Top of Passage for review
Our research is mainly epidemiological and operational, and our intention is that the findings be used either to develop new programs or to make existing programs better. To provide information for program planners and managers is really what we try to do. For example, we provided technical input to national surveys of the prevalence of blindness initially in The Gambia (the first one was 20 years ago), then more recently in Bangladesh, Pakistan and Nigeria. These surveys have provided ministries of health as well as NGOs with detailed information for evidence-based planning. As a result of advocacy within these countries, significant changes have come about and more resources for eyecare have been made available by ministries of health.

▪ What are some of the challenges that prevention of blindness initiatives currently face?
Bottom of Passage for review
* Required action 1:
Name every country where, according to the passage on blindness research, national surveys of the prevalence of blindness received technical input.
* Required action 2:
Summarize the passage on blindness research in two sentences.
The material that comes next has no connection to the passage on blindness research.
Top of Data extracts
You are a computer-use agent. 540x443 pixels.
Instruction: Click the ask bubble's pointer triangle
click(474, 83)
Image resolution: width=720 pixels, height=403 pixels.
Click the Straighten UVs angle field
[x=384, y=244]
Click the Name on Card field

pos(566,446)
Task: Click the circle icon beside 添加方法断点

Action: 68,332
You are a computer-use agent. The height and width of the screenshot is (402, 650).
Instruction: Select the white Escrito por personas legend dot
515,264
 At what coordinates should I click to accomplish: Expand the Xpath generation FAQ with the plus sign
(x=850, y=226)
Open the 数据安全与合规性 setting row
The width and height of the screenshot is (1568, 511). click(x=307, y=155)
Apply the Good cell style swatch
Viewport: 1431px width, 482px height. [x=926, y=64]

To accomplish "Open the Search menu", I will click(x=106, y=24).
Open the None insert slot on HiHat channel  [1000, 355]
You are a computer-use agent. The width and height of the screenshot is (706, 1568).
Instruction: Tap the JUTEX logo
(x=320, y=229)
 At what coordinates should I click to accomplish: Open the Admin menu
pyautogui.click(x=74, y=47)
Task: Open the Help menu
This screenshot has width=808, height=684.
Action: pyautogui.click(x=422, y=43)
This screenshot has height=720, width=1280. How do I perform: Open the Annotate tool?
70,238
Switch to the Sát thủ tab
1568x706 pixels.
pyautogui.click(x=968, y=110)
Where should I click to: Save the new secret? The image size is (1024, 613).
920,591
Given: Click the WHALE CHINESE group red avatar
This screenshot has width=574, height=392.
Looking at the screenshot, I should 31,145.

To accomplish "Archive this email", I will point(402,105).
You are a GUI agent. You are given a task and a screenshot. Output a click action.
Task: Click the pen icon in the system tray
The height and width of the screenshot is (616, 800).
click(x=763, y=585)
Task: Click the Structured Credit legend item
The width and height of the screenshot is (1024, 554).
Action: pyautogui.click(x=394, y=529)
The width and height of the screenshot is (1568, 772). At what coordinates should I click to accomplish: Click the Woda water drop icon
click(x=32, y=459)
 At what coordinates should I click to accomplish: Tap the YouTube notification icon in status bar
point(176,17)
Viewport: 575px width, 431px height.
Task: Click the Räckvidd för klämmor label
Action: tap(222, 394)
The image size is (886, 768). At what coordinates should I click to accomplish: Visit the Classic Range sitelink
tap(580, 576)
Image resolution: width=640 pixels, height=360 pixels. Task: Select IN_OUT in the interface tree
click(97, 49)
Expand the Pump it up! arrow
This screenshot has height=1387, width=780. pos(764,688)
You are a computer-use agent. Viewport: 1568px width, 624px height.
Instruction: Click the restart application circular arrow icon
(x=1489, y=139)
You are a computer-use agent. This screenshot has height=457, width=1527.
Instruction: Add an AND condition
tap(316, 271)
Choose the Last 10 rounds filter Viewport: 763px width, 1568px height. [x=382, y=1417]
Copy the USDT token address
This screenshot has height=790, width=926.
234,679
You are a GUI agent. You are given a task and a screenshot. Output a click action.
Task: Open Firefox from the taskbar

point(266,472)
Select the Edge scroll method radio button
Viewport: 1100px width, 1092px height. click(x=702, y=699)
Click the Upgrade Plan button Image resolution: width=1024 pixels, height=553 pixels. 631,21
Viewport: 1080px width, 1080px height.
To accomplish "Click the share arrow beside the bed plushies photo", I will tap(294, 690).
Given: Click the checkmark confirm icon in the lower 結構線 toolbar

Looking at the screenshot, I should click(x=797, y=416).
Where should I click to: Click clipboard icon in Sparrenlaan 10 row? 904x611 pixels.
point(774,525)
Bottom of Data extracts
* Task solution 1:
The Gambia, Bangladesh, Pakistan and Nigeria.

* Task solution 2:
The research is mainly epidemiological and operational, and it aims to give program planners and managers information for developing new programs or improving existing ones. Technical input to national blindness prevalence surveys in The Gambia, Bangladesh, Pakistan and Nigeria gave ministries of health and NGOs detailed information for evidence-based planning, and advocacy in those countries led ministries of health to make more resources available for eyecare.